Located on the banks of the Ganges, 23 kms away from the city, The Glasshouse on the Ganges is the answer to one thing and one thing only — a soul-salving, feel-good getaway. The hotel is built around the premises of a house owned by Forest Essentials founder Mira Kulkarni, which is almost 22 years old, but the hotel’s renovation is recent and done keeping in mind the essence of the holy city and modern amenities to cater discerning travellers of today.
The property, erected in all-white, blends beautifully with the bright green and brown hues of Rishikesh. The landscape dotted with bamboo trees, shrubs, and mango and lychee orchards further amplify its beauty.
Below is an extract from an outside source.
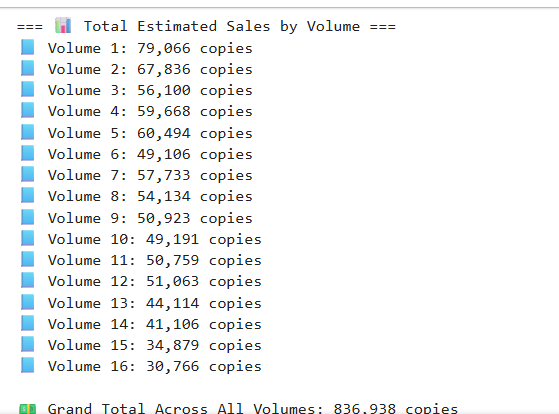Click the 'Volume 3: 56,100 copies' line

(150, 91)
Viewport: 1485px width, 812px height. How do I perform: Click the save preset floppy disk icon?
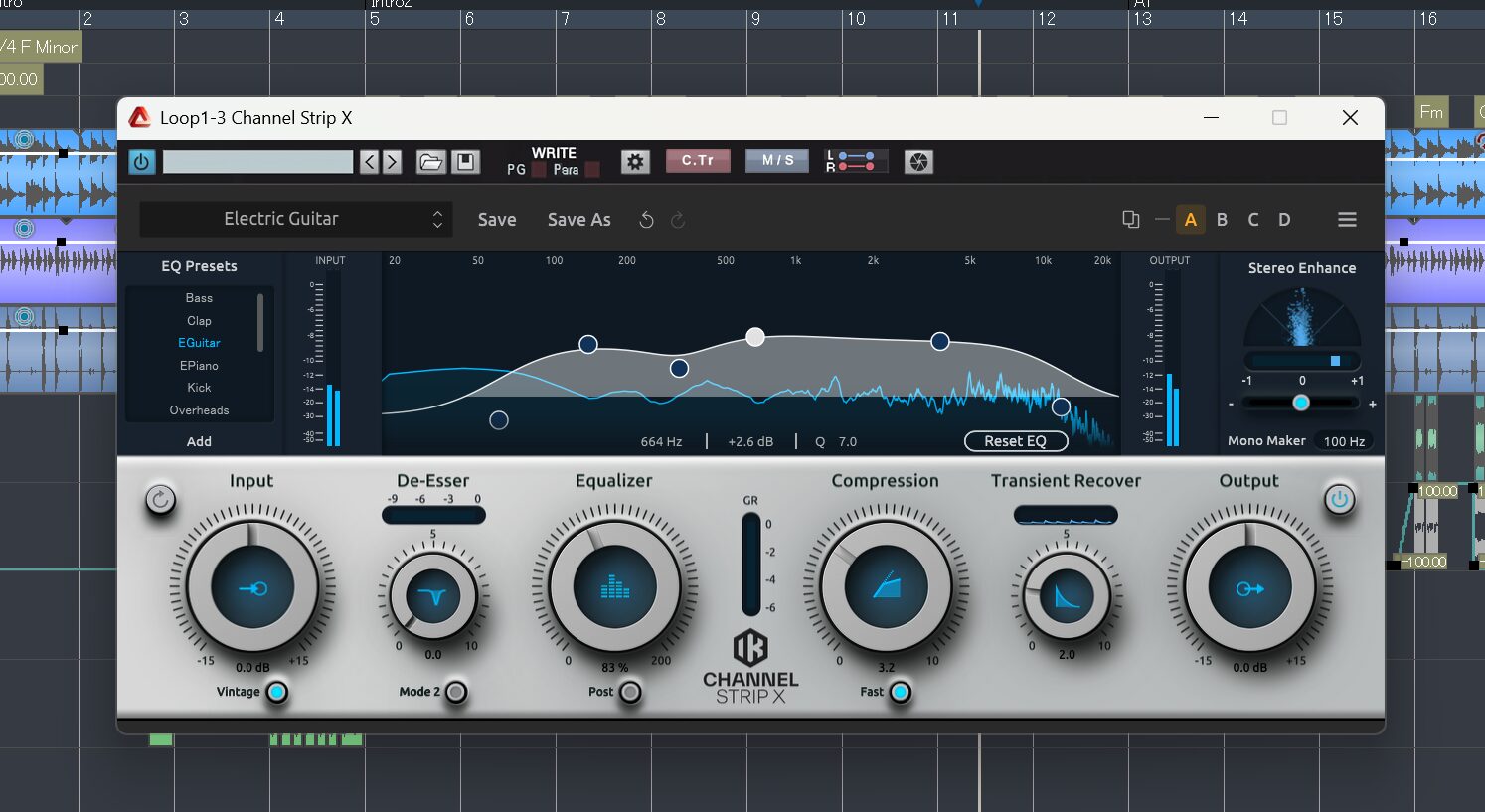click(x=465, y=162)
It also complements the exquisite cobblestoned pathway transported from Chittorgarh, Rajasthan laid to form the entrance, including the Himalayan slate that surrounds the property. A substantial attraction that makes it ten-times prettier is the up-close view of the mighty Ganges, which runs clean with silvery rapids and karmic vibrations. The spellbinding view can be enjoyed from all of its 20 exclusive rooms and suites spread across five unique blocks.
Block I and II packs six stylish and well-appointed rooms with modern bathrooms, overlooking the lawn and the infinity pool, respectively. Block III opens to manicured lawns and a yoga pavilion where you can opt for an early morning class. Block IV comprises the ultimate luxury suites on the river with large private terraces, and Block V holds an emblematic position in the middle with two luxury tensile tents.
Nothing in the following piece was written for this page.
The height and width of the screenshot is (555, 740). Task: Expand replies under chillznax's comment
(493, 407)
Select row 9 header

The interiors are an extension of the outdoors at The Glasshouse on the Ganges. The minimalist beige-blue foyer and lobby are adorned with paintings of hermits, fakirs, and yogis, along with an oil-based indoors fireplace. You can also find decorative hard copies by Aman Nath, the co-founder of Neemrana Hotels. The pastel colours and contemporary furniture are a common denominator in all the rooms. Interestingly, they have divided the themes into three: Forest Herb (featuring green, beige, grey); Mountain Vibe (featuring abstract patterns with pink tones); River (featuring floral design with blue hints).
The meticulous detailing with which the whole place has been put together comes full circle with food. Moving away from the local cuisine (Rishikesh, by law, is vegetarian and alcohol-free), they have a different fare for guests from all walks of life. You can opt from North Indian, Italian, South Indian (try Ragi Idlis for breakfast), Thai, and Rajasthani. Irrespective of the number of days you plan to stay, must-try is the Laal Maans (made with utmost love by Neemrana’s OG chef Rajendra Prasad). Another must-try a generous serving of the Pesto Mushroom Stir Fry paired with an Orange with Basil and Mint Booster Drink. Currently, the resort doesn’t have an alcohol licence, but they have opted for it as they’d want to serve it at their upcoming restaurant.
Should you experience itchy feet during your stay, explore regular hits such as the Beatles Ashram, river rafting and bungee-jumping, or even local treks that can be arranged by the hotel staff. The one that I opted for was till village Sirasu, almost two kms from the hotel. And another one takes you around the river traversing through different villages and back to the hotel, after an eight kms walk. I consciously chose to steer clear of the Laxman Jhula (suspension bridge towards the main centre of the city), or other crowded locations due to COVID-19 reasons. Though what I did choose was the Forest Essentials spa for rejuvenation overload. The tangerine and eucalyptus steam followed by an hour-long full-body massage using Forest Essentials blend of essentials were good enough to put me to sleep.
That’s the beauty of The Glasshouse on the Ganges. Who wants to drive around on a lazy afternoon when you have a private riverfront view at your disposal? Unlike an itinerary-packed experience, The Glasshouse on the Ganges promises a holistic, feel-good affair with plenty to do on the property, or rather do nothing. And this affair only ends when the Ganges does — which is never.